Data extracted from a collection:
⟨

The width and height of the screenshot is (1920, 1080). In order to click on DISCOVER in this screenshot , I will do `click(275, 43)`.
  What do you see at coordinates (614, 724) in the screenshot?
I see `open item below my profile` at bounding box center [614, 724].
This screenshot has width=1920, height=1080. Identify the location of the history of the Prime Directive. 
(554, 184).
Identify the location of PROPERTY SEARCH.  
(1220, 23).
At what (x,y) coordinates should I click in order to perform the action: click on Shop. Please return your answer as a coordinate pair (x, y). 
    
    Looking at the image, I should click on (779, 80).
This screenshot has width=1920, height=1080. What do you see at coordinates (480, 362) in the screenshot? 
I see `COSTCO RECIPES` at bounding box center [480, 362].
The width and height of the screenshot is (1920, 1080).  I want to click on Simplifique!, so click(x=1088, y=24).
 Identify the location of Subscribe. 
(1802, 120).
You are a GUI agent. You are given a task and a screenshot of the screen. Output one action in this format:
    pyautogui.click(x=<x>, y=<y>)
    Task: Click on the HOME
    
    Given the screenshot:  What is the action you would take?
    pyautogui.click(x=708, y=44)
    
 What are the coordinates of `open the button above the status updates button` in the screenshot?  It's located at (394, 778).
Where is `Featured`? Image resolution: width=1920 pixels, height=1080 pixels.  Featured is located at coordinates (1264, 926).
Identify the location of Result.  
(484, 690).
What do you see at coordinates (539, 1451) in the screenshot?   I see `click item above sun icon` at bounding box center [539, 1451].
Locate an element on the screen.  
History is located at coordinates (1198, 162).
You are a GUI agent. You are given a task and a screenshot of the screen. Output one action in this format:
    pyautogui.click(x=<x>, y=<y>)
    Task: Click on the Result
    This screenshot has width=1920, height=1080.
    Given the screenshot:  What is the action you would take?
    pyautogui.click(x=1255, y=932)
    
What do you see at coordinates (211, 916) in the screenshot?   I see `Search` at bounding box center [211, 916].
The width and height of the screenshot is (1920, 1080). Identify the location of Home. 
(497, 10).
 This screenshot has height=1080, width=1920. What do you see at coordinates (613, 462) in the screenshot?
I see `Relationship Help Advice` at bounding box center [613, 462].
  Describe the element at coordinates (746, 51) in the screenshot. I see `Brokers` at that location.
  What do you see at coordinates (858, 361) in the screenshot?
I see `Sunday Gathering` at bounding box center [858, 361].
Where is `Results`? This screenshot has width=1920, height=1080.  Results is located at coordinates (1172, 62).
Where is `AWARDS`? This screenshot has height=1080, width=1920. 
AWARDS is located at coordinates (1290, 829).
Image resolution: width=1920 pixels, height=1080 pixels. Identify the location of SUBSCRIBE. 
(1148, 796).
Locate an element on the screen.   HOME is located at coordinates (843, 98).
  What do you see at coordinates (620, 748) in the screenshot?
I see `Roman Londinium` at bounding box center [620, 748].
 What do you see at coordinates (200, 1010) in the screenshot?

⟩

WHAT THIS TASK INVOLVES: Can you rewrite the data above so that "Identify the location of" becomes "Give the position of" everywhere it occurs, with everything else left as it is?

TASK RESULT:
The width and height of the screenshot is (1920, 1080). In order to click on DISCOVER in this screenshot , I will do `click(275, 43)`.
  What do you see at coordinates (614, 724) in the screenshot?
I see `open item below my profile` at bounding box center [614, 724].
This screenshot has width=1920, height=1080. Give the position of the history of the Prime Directive. 
(554, 184).
Give the position of PROPERTY SEARCH.  
(1220, 23).
At what (x,y) coordinates should I click in order to perform the action: click on Shop. Please return your answer as a coordinate pair (x, y). 
    
    Looking at the image, I should click on (779, 80).
This screenshot has width=1920, height=1080. What do you see at coordinates (480, 362) in the screenshot? 
I see `COSTCO RECIPES` at bounding box center [480, 362].
The width and height of the screenshot is (1920, 1080).  I want to click on Simplifique!, so click(x=1088, y=24).
 Give the position of Subscribe. 
(1802, 120).
You are a GUI agent. You are given a task and a screenshot of the screen. Output one action in this format:
    pyautogui.click(x=<x>, y=<y>)
    Task: Click on the HOME
    
    Given the screenshot:  What is the action you would take?
    pyautogui.click(x=708, y=44)
    
 What are the coordinates of `open the button above the status updates button` in the screenshot?  It's located at (394, 778).
Where is `Featured`? Image resolution: width=1920 pixels, height=1080 pixels.  Featured is located at coordinates (1264, 926).
Give the position of Result.  
(484, 690).
What do you see at coordinates (539, 1451) in the screenshot?   I see `click item above sun icon` at bounding box center [539, 1451].
Locate an element on the screen.  
History is located at coordinates (1198, 162).
You are a GUI agent. You are given a task and a screenshot of the screen. Output one action in this format:
    pyautogui.click(x=<x>, y=<y>)
    Task: Click on the Result
    This screenshot has width=1920, height=1080.
    Given the screenshot:  What is the action you would take?
    pyautogui.click(x=1255, y=932)
    
What do you see at coordinates (211, 916) in the screenshot?   I see `Search` at bounding box center [211, 916].
The width and height of the screenshot is (1920, 1080). Give the position of Home. 
(497, 10).
 This screenshot has height=1080, width=1920. What do you see at coordinates (613, 462) in the screenshot?
I see `Relationship Help Advice` at bounding box center [613, 462].
  Describe the element at coordinates (746, 51) in the screenshot. I see `Brokers` at that location.
  What do you see at coordinates (858, 361) in the screenshot?
I see `Sunday Gathering` at bounding box center [858, 361].
Where is `Results`? This screenshot has width=1920, height=1080.  Results is located at coordinates (1172, 62).
Where is `AWARDS`? This screenshot has height=1080, width=1920. 
AWARDS is located at coordinates (1290, 829).
Image resolution: width=1920 pixels, height=1080 pixels. Give the position of SUBSCRIBE. 
(1148, 796).
Locate an element on the screen.   HOME is located at coordinates (843, 98).
  What do you see at coordinates (620, 748) in the screenshot?
I see `Roman Londinium` at bounding box center [620, 748].
 What do you see at coordinates (200, 1010) in the screenshot?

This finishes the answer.